1. ## Particular Solution for Constant Coefficients ODE

Hello Everyone!

I'm trying to recall the basics of ODEs, I'm using that in my systems course. Suppose, we have an equation:
$\displaystyle y'+y=f(x)$
The solution would be 2 contributions, the solution to the homogenous equation and the particular solutions, now my questions are:

(1) Does the particular solution have to be of the form $\displaystyle f(x)$?
(2) Take $\displaystyle f(x)$ to be the unit step function $\displaystyle u(x)$, what would then the solution be?

Thanks for the help?

2. (1) Typically, you take your guess from the form of f(x).

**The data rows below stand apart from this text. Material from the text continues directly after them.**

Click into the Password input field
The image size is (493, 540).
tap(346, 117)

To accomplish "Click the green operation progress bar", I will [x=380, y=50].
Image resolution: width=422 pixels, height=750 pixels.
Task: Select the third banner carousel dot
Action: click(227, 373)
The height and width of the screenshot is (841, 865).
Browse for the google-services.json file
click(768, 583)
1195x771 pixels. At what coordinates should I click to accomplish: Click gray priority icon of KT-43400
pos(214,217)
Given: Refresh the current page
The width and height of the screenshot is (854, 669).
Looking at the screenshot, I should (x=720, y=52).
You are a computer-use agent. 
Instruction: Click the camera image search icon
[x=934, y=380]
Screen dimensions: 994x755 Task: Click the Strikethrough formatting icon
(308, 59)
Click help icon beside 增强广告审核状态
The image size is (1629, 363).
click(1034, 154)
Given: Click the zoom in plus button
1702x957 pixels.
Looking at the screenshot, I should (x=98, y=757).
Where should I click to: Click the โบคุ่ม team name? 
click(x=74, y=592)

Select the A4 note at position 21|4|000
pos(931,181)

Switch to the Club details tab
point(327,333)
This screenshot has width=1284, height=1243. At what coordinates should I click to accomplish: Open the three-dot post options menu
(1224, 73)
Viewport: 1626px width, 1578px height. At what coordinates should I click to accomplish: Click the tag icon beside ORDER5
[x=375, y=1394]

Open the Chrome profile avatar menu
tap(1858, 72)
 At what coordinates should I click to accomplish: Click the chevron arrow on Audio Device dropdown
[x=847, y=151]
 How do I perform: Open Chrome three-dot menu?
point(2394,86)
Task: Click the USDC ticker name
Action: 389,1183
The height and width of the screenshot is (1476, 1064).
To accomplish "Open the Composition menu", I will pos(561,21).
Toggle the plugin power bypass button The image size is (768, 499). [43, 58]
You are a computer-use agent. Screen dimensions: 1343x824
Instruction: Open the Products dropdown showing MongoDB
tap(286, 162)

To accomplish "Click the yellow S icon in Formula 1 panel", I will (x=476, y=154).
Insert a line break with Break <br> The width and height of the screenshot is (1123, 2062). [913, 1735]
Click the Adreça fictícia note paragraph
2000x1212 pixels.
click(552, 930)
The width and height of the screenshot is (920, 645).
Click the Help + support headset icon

(2) I would use the standard integrating factor method for solving this equation. The integrating factor is just $\displaystyle e^{x},$ so you'd get the following:

$\displaystyle [e^{x}y]'=e^{x}f(x)$

$\displaystyle \displaystyle e^{x}y=\int u(x)e^{x}\,dx=(e^{x}-1)\,u(x)+C\dots$

3. I tried substituting that but didn't work... Tried this

$\displaystyle y'e^x + ye^x = u(x)e^x$ becomes $\displaystyle (ye^x)'=u(x)e^x$
so $\displaystyle y=\displaystyle \frac{\int e^x . u(x) dx}{e^x}$ okay but what's $\displaystyle \displaystyle \int e^x . u(x) dx$?

4. Originally Posted by rebghb
I tried substituting that but didn't work... Tried this

$\displaystyle y'e^x + ye^x = u(x)e^x$ becomes $\displaystyle (ye^x)'=u(x)e^x$
so $\displaystyle y=\displaystyle \frac{\int e^x . u(x) dx}{e^x}$ okay but what's $\displaystyle \int e^x . u(x) dx$?
It's the far RHS of the second equation of my first post.